中国政府の工信部(工業情報化部)は、関係する4省庁とともに、「メタバース産業の革新的発展に向けた3カ年行動計画」を公表しました。この計画には、2023年から2025年のメタバース産業の方針や優先課題、行動計画が記されています。
9月に公表された「メタバース産業の革新的発展に向けた3カ年行動計画」
中国で行動計画が公表されたのは、2023年9月8日です。2025年までの3年間で、世界的な影響力を持つプラットフォーム企業を3~5社、関連産業クラスターを3~5個育成することなどの政策を掲げています。また、中国の中央政府公式サイトでも、政策の解説を見ることができます。
行政機関レベルでの「行動計画」公表は初
中国の地方自治体は、2022年頃からメタバースなどに関する独自の「行動計画」を発表しています。上海や北京、鄭州などの自治体のほか、浙江省といった地方政府レベルでも、3カ年の行動計画や文書を公表。
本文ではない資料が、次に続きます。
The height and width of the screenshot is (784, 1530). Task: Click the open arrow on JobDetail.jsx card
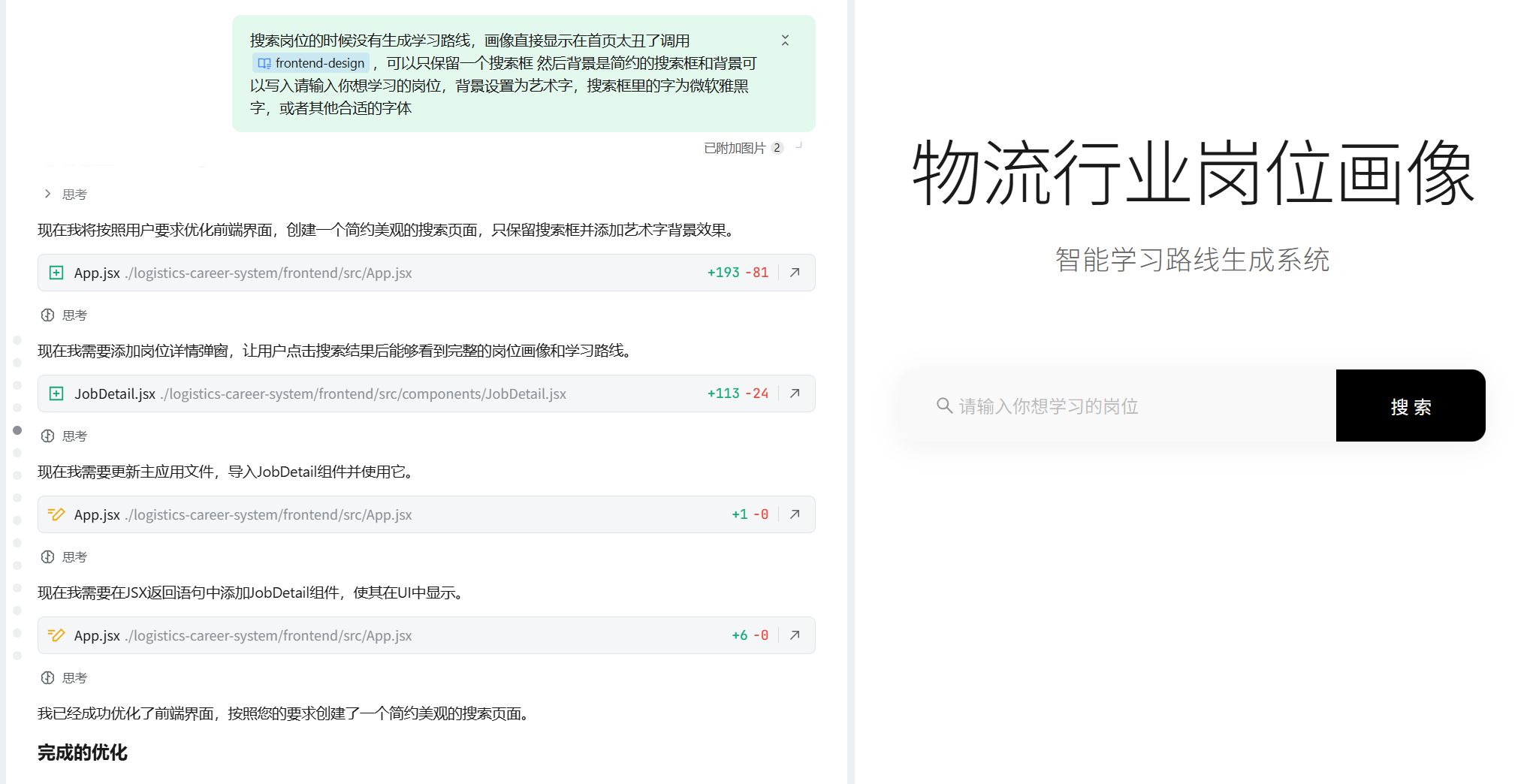(795, 394)
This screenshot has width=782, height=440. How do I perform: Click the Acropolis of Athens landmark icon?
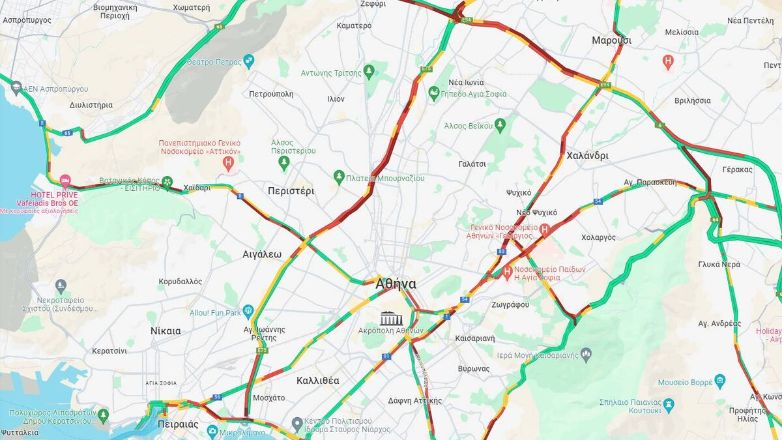pos(391,318)
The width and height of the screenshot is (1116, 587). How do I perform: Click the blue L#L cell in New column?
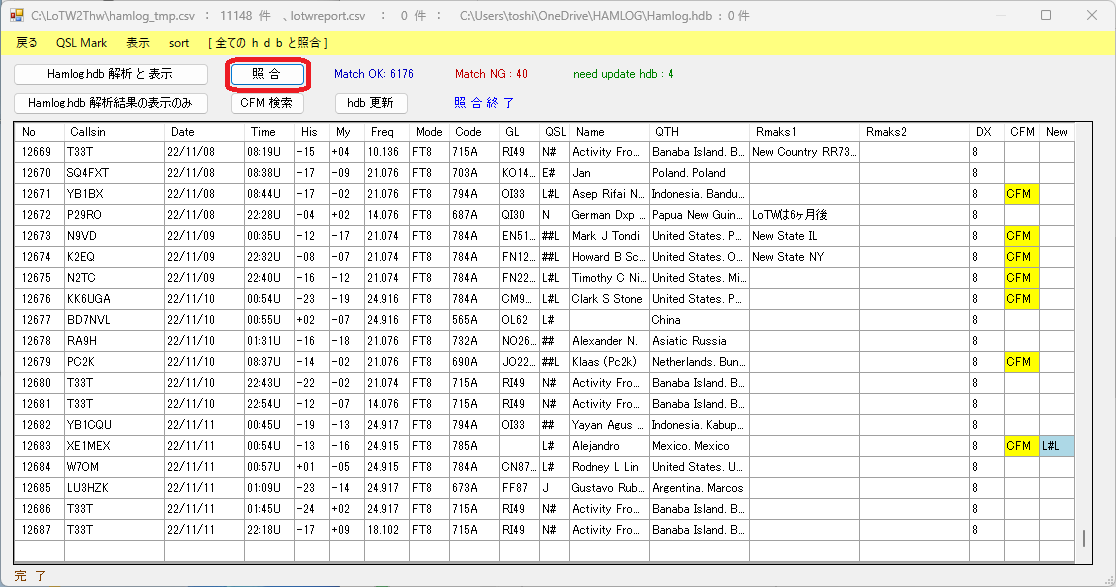[1056, 446]
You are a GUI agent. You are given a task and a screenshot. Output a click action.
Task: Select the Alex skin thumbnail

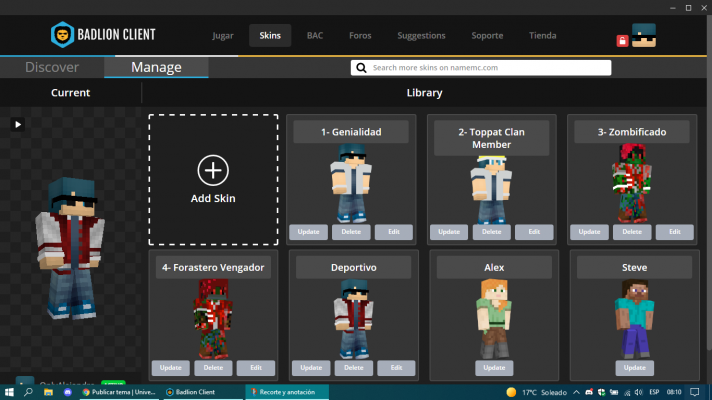click(x=491, y=317)
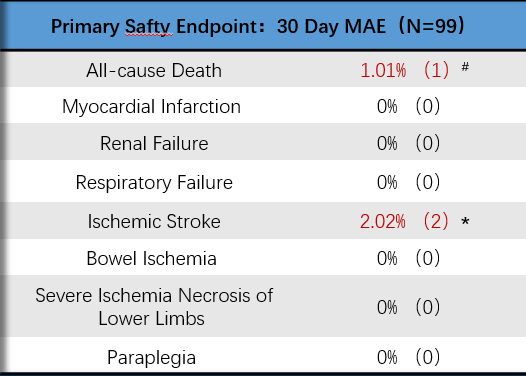
Task: Select the table header title text
Action: pos(258,26)
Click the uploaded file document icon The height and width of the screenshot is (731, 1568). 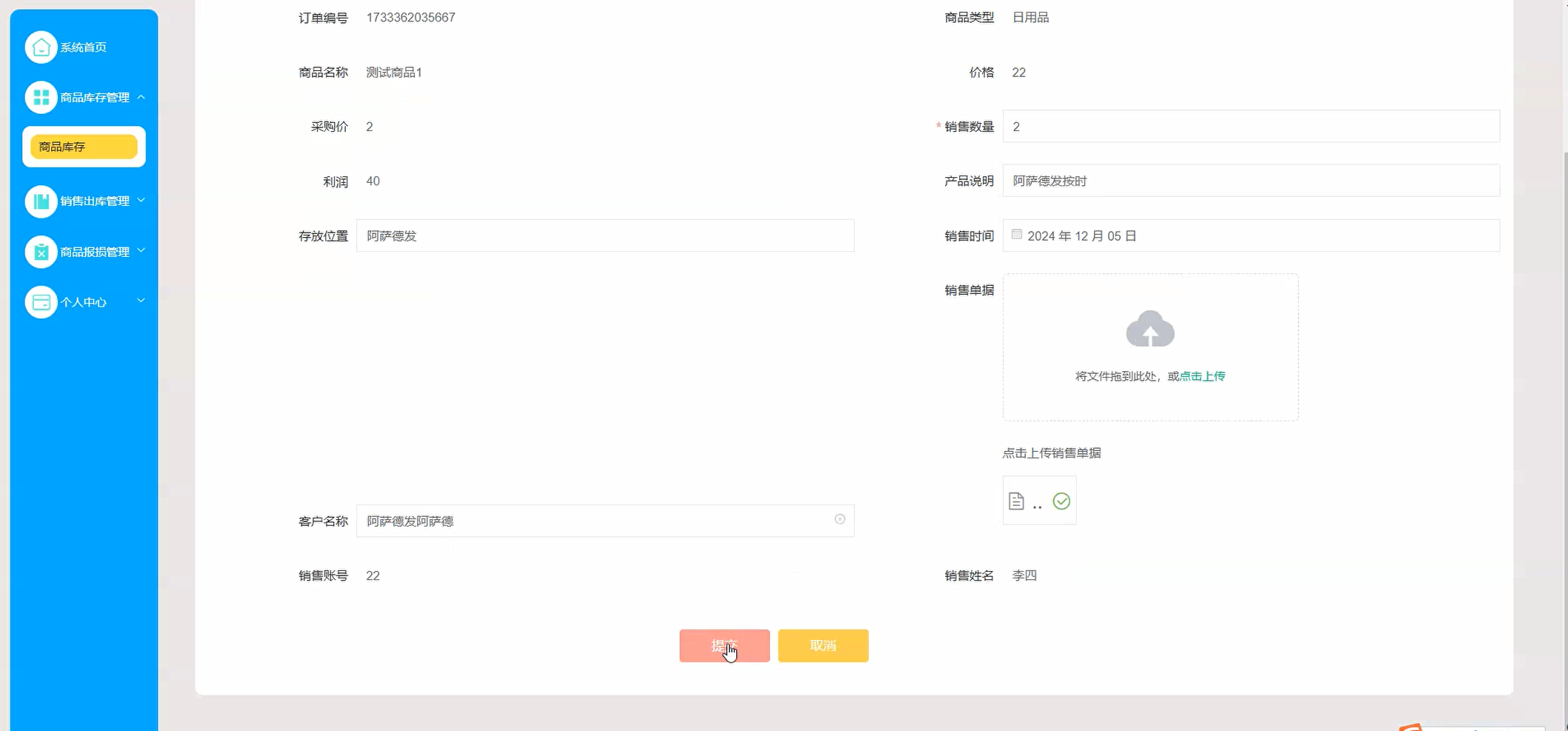(1016, 500)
こうしたさまざまな地域での動きとの関係は不明ですが、これまで行政機関レベルでの行動計画を公表していなかった中国が、向こう3年の行動計画を作成したのには、少なからず地方自治体の影響があるといえるでしょう。
気になる内容は
「メタバース産業の革新的発展に向けた3カ年行動計画(2023-2025年)」では、5つの優先課題に対し、14項目の行動計画が記されています。詳しい内容は、以下の通りです。
1,高度なメタバース技術と、産業システムの構築
- キーテクノロジーの統合と革新の強化
- メタバース製品供給の充実
- 産業エコシステムの相乗的な発展構築
2,3次元でインタラクティブな産業メタバースの育成
- 主要産業プロセスのメタバース化の促進模索
- 主要産業における産業メタバース普及の加速
- 産業メタバースの革新的なアプリケーションモデルの模索
3,没入的でインタラクティブなデジタルライフアプリケーションの創出
- 没入的でインタラクティブな消費生活シナリオの普及
- 虚実融合の公共サービスシナリオの創出
- スマートで安全な災害救助シナリオ支援
4,体系的で完全な産業支援の構築
- 産業標準規格の体系改善
- イノベーション支援能力の強化
- 一流のインフラ構築
5,安全で信頼できる産業統治システムの構築
- メタバースの協調的な統治システム整備
- 安全保障能力の構築強化
また、同行動計画では、メタバース以外にも通信技術やセキュリティ、ハードウェアなどの周辺分野についても言及しています。
中国企業の今後の発展に注目!
地方自治体の行動計画発表や、「メタバース同盟」設立など、メタバースに向けた取り組みが活性化している中国。どのように企業が発展し、すばらしいメタバースが構築されるのか、今後の動向にも注目しましょう。